Functional Class Scoring (FCS)
Unlike ORA, Functional Class Scoring (FCS) methods utilize the entire expression matrix rather than just a list of DEGs. This approach addresses the limitations of ORA by considering the collective impact of genes within a biological process, recognizing that genes and proteins often act in groups. FCS methods can be further divided into univariate and multivariate approaches, depending on how the gene set scores are calculated.
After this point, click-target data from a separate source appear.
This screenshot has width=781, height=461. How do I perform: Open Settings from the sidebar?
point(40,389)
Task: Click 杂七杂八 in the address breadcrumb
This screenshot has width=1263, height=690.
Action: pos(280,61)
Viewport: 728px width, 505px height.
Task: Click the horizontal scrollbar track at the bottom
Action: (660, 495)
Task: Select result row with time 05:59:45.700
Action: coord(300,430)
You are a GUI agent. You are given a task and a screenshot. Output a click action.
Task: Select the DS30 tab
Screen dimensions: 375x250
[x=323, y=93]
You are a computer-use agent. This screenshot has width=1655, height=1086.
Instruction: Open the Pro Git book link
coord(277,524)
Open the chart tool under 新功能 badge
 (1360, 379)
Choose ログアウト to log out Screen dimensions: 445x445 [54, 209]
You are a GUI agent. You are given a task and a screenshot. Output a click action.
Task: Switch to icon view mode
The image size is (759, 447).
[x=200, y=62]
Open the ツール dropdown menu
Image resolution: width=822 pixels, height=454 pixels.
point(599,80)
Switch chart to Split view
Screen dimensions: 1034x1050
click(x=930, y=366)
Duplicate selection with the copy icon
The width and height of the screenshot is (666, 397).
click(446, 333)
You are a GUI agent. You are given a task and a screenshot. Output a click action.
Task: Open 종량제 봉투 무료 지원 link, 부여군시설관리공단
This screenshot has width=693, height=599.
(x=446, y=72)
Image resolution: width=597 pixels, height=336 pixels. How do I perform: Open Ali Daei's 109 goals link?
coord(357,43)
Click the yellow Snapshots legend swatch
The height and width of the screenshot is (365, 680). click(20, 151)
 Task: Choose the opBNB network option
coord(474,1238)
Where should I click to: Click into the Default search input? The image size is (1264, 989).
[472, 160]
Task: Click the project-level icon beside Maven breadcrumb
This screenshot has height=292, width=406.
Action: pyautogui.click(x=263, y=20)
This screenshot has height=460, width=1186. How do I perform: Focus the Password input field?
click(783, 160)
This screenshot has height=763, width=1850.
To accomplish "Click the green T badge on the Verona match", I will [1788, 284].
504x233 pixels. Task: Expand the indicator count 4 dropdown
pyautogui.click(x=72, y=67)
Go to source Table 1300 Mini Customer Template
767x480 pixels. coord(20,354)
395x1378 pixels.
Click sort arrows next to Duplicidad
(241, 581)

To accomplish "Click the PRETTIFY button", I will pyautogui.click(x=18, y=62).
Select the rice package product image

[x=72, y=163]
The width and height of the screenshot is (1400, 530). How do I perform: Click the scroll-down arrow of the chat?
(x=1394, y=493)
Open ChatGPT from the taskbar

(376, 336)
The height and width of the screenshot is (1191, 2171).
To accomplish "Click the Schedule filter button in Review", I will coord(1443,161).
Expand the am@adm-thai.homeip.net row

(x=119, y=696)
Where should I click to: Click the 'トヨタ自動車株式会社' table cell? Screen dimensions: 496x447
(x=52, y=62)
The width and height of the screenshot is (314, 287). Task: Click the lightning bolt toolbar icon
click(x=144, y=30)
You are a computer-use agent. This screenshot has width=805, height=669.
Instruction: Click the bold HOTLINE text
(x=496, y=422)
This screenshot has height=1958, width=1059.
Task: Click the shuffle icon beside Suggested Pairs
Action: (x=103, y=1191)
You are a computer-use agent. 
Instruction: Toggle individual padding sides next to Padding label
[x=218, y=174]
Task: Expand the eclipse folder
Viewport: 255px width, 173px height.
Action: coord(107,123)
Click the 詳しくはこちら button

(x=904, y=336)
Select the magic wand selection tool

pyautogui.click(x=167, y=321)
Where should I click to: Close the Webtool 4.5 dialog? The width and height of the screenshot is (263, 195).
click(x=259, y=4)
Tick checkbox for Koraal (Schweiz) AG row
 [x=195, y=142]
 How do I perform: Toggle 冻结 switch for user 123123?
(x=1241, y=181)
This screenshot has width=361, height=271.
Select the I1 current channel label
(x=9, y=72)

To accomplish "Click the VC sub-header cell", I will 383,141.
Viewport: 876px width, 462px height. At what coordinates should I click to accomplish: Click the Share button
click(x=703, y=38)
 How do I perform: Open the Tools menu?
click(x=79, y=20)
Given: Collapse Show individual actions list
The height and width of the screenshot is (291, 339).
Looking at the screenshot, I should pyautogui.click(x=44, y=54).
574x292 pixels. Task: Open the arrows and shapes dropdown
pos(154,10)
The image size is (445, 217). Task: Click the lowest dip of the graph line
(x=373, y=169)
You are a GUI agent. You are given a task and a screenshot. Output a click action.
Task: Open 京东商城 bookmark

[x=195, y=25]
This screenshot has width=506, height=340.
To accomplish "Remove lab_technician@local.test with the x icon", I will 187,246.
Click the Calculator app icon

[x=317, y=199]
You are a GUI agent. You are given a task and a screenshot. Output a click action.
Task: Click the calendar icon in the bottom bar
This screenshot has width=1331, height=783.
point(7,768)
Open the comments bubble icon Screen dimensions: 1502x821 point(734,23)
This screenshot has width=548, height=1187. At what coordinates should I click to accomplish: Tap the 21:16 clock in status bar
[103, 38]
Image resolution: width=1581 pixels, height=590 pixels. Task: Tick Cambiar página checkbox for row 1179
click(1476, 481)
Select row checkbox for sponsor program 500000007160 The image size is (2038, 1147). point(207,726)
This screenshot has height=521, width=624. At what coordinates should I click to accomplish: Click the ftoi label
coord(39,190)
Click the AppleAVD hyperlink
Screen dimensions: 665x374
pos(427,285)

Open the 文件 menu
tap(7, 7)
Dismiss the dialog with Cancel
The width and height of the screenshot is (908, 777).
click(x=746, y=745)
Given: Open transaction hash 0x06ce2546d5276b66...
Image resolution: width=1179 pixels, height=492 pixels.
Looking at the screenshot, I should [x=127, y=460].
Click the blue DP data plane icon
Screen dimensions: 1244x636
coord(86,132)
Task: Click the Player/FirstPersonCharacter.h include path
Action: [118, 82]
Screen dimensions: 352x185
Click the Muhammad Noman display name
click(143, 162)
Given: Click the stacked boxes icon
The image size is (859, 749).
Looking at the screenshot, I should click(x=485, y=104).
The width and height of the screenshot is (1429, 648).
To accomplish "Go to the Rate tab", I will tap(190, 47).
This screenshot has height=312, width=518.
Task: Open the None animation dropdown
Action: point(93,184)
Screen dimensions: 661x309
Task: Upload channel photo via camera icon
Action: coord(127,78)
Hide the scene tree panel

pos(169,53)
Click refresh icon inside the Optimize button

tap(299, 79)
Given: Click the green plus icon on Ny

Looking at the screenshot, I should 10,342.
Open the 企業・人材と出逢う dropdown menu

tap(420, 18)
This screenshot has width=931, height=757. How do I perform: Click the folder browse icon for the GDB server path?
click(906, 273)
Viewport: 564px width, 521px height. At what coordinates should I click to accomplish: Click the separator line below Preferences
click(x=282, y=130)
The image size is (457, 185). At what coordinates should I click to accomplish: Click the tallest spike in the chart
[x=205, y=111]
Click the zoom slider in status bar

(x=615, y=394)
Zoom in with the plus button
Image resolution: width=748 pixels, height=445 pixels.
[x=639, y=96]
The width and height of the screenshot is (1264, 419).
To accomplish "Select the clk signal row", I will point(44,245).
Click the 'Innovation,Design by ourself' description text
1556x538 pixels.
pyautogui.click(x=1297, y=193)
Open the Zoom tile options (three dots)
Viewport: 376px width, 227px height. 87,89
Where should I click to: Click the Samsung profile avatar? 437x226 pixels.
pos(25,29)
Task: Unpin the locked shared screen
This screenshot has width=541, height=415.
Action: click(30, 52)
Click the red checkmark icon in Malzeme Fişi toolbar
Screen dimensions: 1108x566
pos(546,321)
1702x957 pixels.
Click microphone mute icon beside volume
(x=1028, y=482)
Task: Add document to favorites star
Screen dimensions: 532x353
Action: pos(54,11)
Topology-Based Pathway Analysis
In topology-based pathway analysis, not all genes within a pathway are considered equal. The inclusion of pathway topology information, such as gene product interactions, enhances the accuracy of enrichment analysis by quantifying the importance of specific genes within a pathway.
Essential Databases for Functional Enrichment Analysis
Two critical databases are central to functional enrichment analysis:
- Gene Ontology (GO)
- Kyoto Encyclopedia of Genes and Genomes (KEGG)
Gene Ontology (GO)
Gene Ontology (GO) is the cornerstone of FEA, enabling knowledge-based computational analysis of biological data from large-scale assays. GO organizes our understanding of biological systems into three main aspects: molecular function, cellular component, and biological process. It provides a hierarchical structure that helps researchers identify over-represented functions within a gene set.
Kyoto Encyclopedia of Genes and Genomes (KEGG)
KEGG is a comprehensive database resource that integrates genomic and chemical information with knowledge of molecular wiring diagrams. It allows researchers to explore high-level functions and biological significance across various systems, from cellular processes to entire ecosystems.
Conclusion
Functional Enrichment Analysis is indispensable in analyzing the vast amounts of data generated by high-throughput techniques. It enables researchers to assign functions to previously unknown genes and uncover crucial biological pathways. While numerous tools are available for FEA, each has its limitations, underscoring the ongoing need for a gold-standard tool in functional enrichment analysis.